それでも出資したのは、陸軍士官学校に落ちたとは言え神童と言われていた息子だ。もしかしたら…と言う気持ちが僅かにあったからだ。まあ、親バカとも言う。
それに、失敗して謝って来た時は二、三発殴って許してやれば良いとも考えていた。
市太郎はその後、地元の漁師の跡の継げない次男などに海運会社で働かないかと誘ったり、海上保険を漁師や海運会社に売り込みに行ったりした。
足りなかった資金は日本全国の銀行や商家に土下座をしながら調達した。
そのお陰でなんとか、摂津海運と大坂海上保険会社は設立された。
そして、1月29日ついに西南戦争の火蓋が切って落とされた。
市兵衛が懸念していた三菱の所有船舶の大半が軍に御用船(徴用)に取られた為、海運に使う船が足りなかった。
これ幸いと、多数の海運会社が瀬戸内海に誕生し、そのおかげで急激に船舶が増えた為に船舶同士の事故が増え海上保険に加入する企業も急激に増えた。

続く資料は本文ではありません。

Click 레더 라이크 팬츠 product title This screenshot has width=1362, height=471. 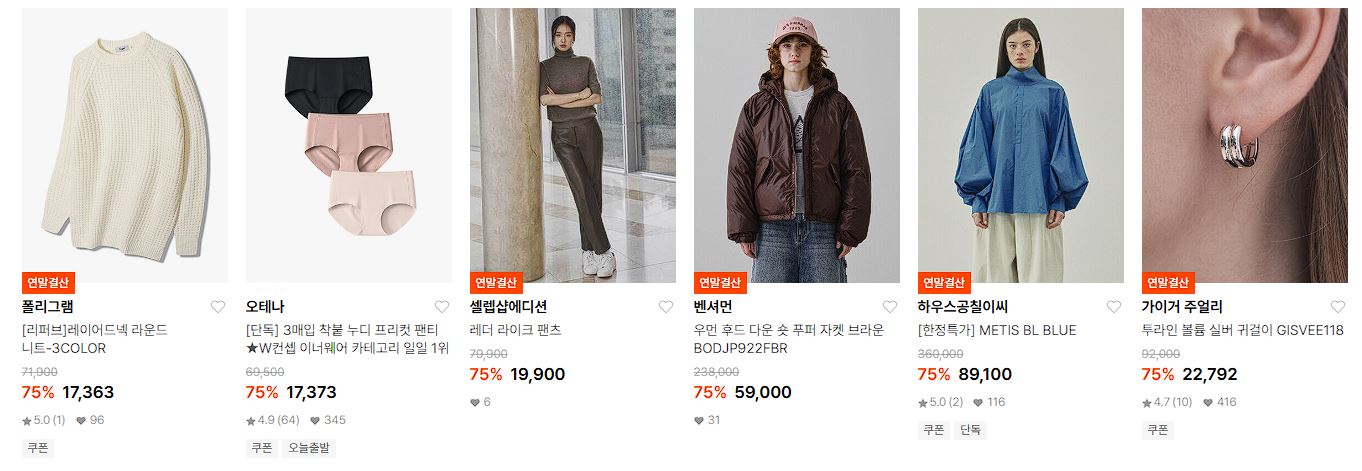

その話を聞いた市兵衛は驚きの余り、椅子から転げ落ちたと言う。
1877年9月24日に西南戦争は終結した。
市太郎は最終的にこの戦争で、海運では大手の企業にも劣らない程の利益を出し、海上保険もこの戦争で多くの信用を得た為、戦争が終結した後でも日本全国から海上保険に加入する企業や漁師が増え続け、それに伴い利益も増え続けている。
主人公である市太郎が設立した大坂海上保険会社は1877年ですが、史実では日本初となる海上保険会社は1879年に設立された東京海上保険会社です。なので、作中では日本唯一の海上保険会社に成ります。